- What is required
In the passage on vulnerability and young refugees, what does Cohn (2014) point out?

- Page excerpt
-- Opening Marker --

Vulnerability and Young Refugees: Definitions, Policies, and Academic Discourse
Vulnerability is an overarching term. Cohn (2014) points out that anyone or anything—people, places, and societies—can be vulnerable. What, then, is vulnerability and what does it mean to be vulnerable? There is a tension in the literature as to whether vulnerability is innate or if it is situationally produced (Gilodi et al. 2022).
The innate understanding of vulnerability can, for example, be found in policy documents. The Reception Conditions Directive of the Common European Asylum System (EASO 2016) understands
“minors, UAMs, disabled people, elderly people, pregnant women, single parents with minor children, victims of human trafficking, persons with serious illnesses, persons with mental disorders and persons who have been subjected to torture, rape or other serious forms of psychological, physical or sexual violence, such as victims of female genital mutilation” to be vulnerable.
Several scholars have carved out differentiated understandings of the creation of vulnerability and the political force they have, which play a crucial role in migration management, governance, and access to humanitarian aid (Hruschka et al. 2019; Janmyr and Mourad 2018; Pearce and Lee 2018). The “discretionary nature” of how refugees are dealt with allows states not only to add additional criteria to what constitutes vulnerability, but it also leaves space for translating these criteria into practice through “border work” (Reeves 2014). Research on UAMs is especially fruitful to analyze border work with and through vulnerability, and researchers have begun paying increasing attention to their narratives and situations (Belloni 2016a, 2016b; Crawley 2011; Lems et al. 2020; Raghallaigh and Gilligan 2010; Terrio 2008; Wernesjö 2020).
From Inscribed Vulnerability to Vulnerability as a Social Construct
The approaches above conceptualizing vulnerability as either inherent to certain groups of society or as created are important in research on young refugees: Some studies identify them as vulnerable per se (Bean et al. 2007; Hodes et al. 2008), thereby not only overlooking the circumstances which make them vulnerable but also underestimating their resilience, agency and their competences (Adefehinti and Arts 2018; Rallaghaigh and Gilligan 2010).

-- Closing Marker --

- Collected data
-- Opening Marker --

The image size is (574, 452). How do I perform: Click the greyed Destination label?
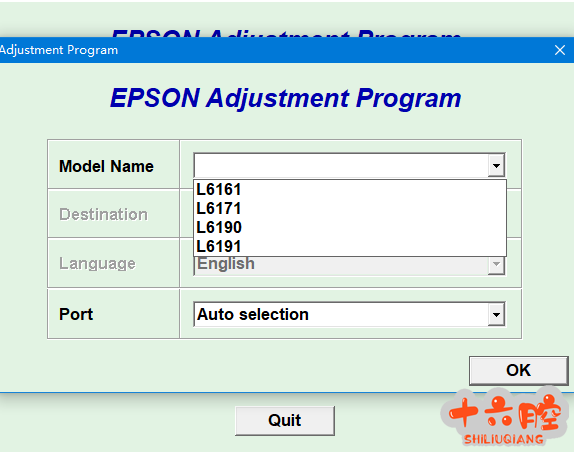[104, 214]
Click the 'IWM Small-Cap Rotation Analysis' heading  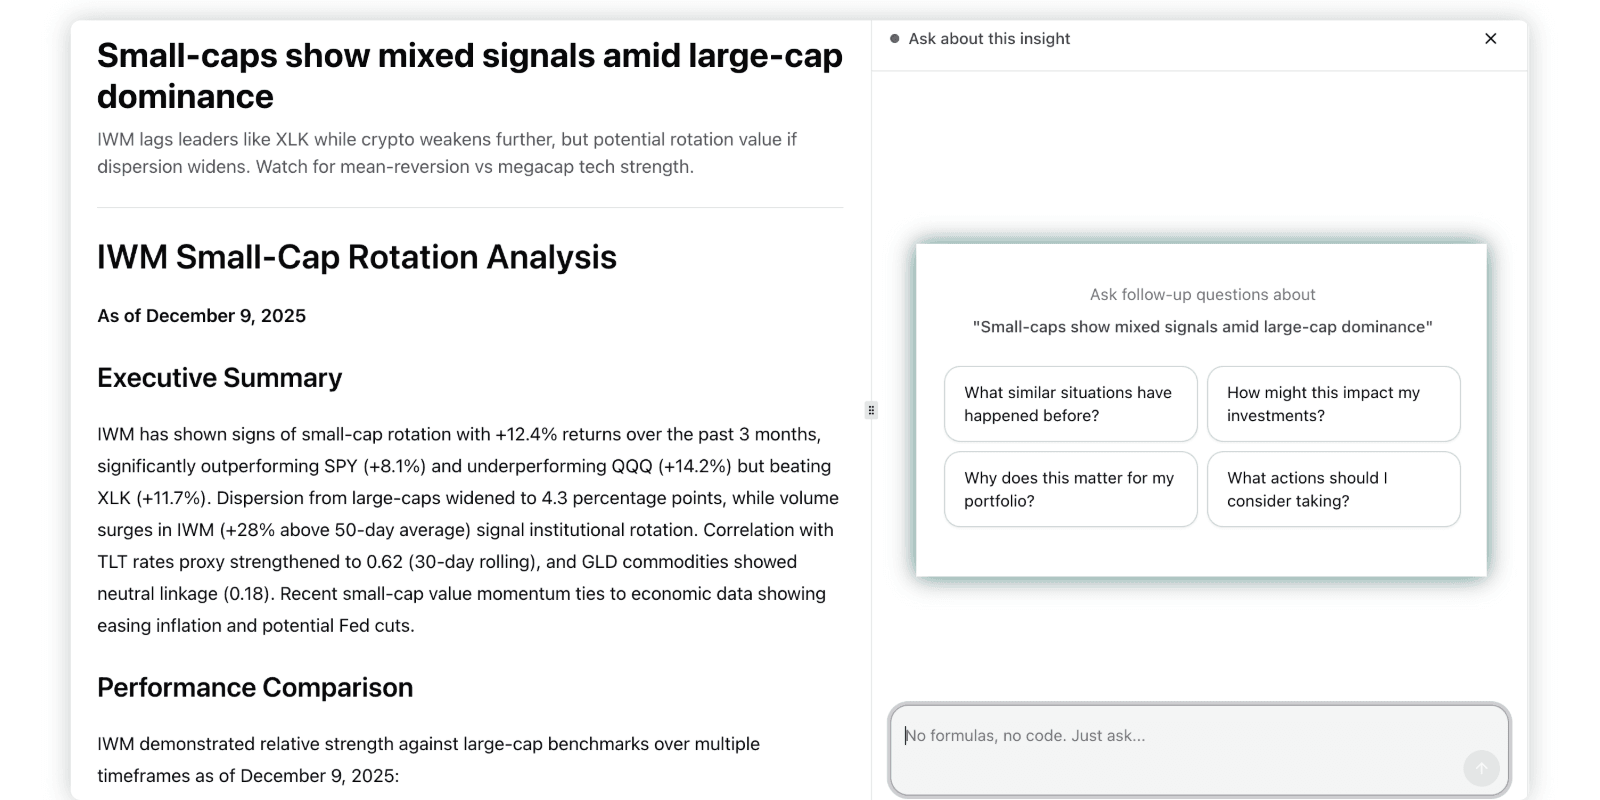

-- Closing Marker --

- Task result
Cohn points out that anyone or anything (people, places, and societies) can be vulnerable.